In workplaces groups/jobs are naturally ordered and this could be incorporated in estimation procedure by constrained estimation methods together with the expectation and maximization (EM) algorithms for regression models having measurement error and missing values. Four methods were compared by a simulation study: naive complete-case analysis, GBS, the constrained GBS (CGBS), and the constrained expectation and maximization (CEM). We illustrated the methods in the analysis of decline in lung function due to exposures to carbon black.
Naive and GBS approaches were shown to be inadequate when the number of exposure measurements is too small to accurately estimate group means.
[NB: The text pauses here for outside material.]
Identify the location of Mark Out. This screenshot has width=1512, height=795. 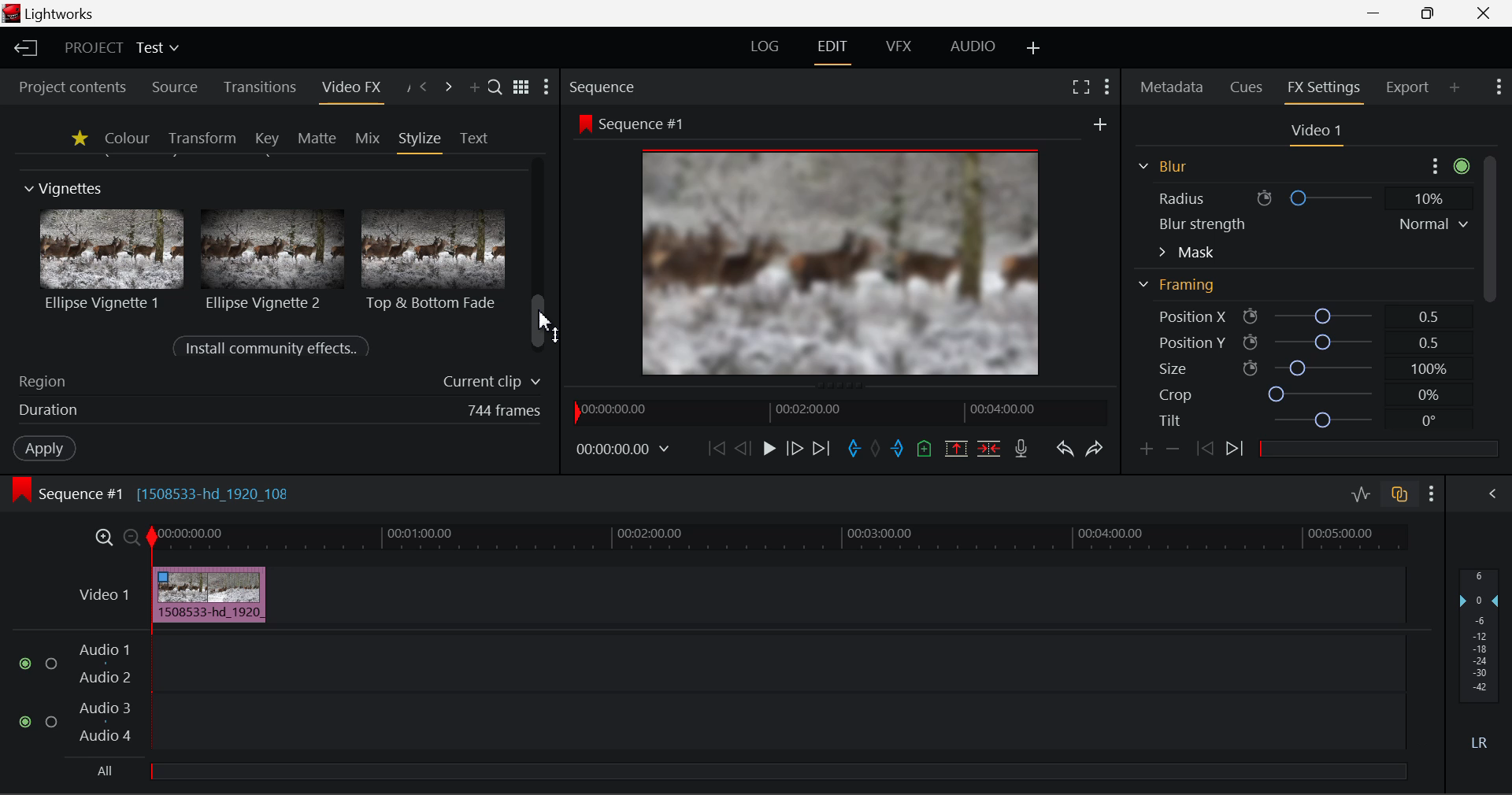
(898, 445).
The CEM method appears to be best among them when within each exposure group at least a 'moderate' number of individuals have their exposures observed with error. However, compared with CEM, CGBS is easier to implement and has more desirable bias-reducing properties in the presence of substantial proportions of missing exposure data.
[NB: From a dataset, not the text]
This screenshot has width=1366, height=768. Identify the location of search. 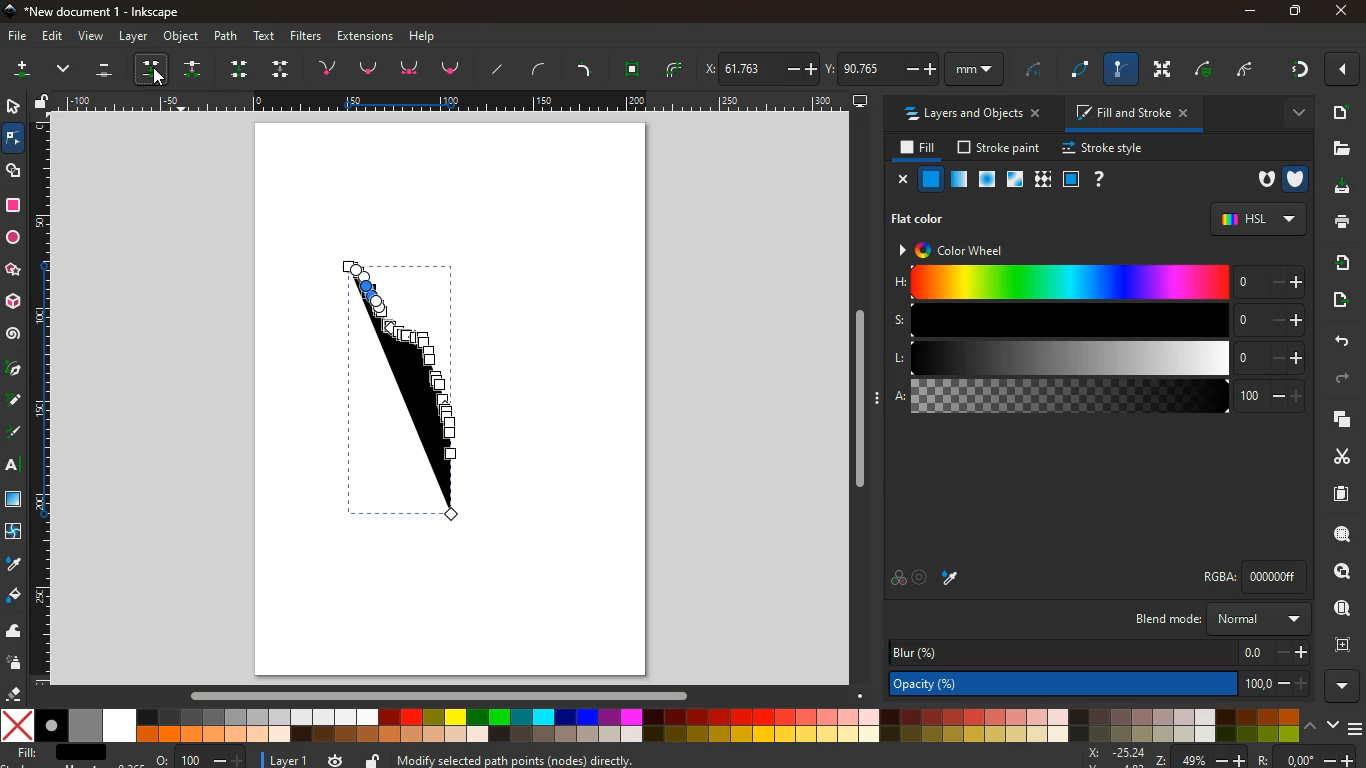
(1338, 534).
The CGBS approach could be useful for estimating exposure-disease association in semi-ecological studies when the true group means are ordered and the number of measured exposures in each group is small. These findings have important implication for cost-effective design of semi-ecological studies because they enable investigators to more reliably estimate exposure-disease associations with smaller exposure measurement campaign than with the analytical methods that were historically employed.
在流行病学研究中,即使可以准确测量反应变量,也常常无法准确测量参与者的暴露情况。当存在多个组的对象时,职业流行病学家采用基于群组的策略(GBS)进行暴露评估,以减少因测量误差导致的偏倚:在研究样本中,一组/职业的个体被普遍分配到其组内暴露测量值的样本均值,以评估暴露对反应的影响。因此,暴露是在生态水平上进行估计,而健康结果则是针对每个个体确定的。当从“大”样本中估计组均值时,这种研究设计会导致风险估计值的偏差可以忽略不计。然而,在许多情况下,只有少数观察值可用于估计组均值,这会导致观察到的暴露与疾病关联的偏倚。此外,半生态设计中的分析可能涉及暴露数据大部分缺失,其余部分存在测量误差,而完整的响应数据则是通过确定收集的。
在工作场所中,群组/职业是自然有序的,这可以通过约束估计方法与回归模型的期望最大化(EM)算法相结合,在估计过程中加以考虑,这些回归模型存在测量误差和缺失值。通过模拟研究比较了四种方法:幼稚的完整病例分析、GBS、约束 GBS(CGBS)和约束期望最大化(CEM)。我们在因暴露于炭黑而导致肺功能下降的分析中说明了这些方法。
当暴露测量的数量太少而无法准确估计组均值时,幼稚和 GBS 方法显示不足。在每个暴露组中至少有“中等”数量的个体的暴露值存在误差时,CEM 方法似乎是其中最好的。然而,与 CEM 相比,CGBS 在存在大量缺失暴露数据的情况下更容易实施,并且具有更理想的减少偏倚的特性。
当真实的组均值有序且每个组中的测量暴露数量较少时,CGBS 方法可用于半生态研究中估计暴露与疾病的关联。这些发现对于半生态研究的经济有效的设计具有重要意义,因为它们使研究人员能够通过比历史上使用的分析方法更小的暴露测量活动来更可靠地估计暴露与疾病的关联。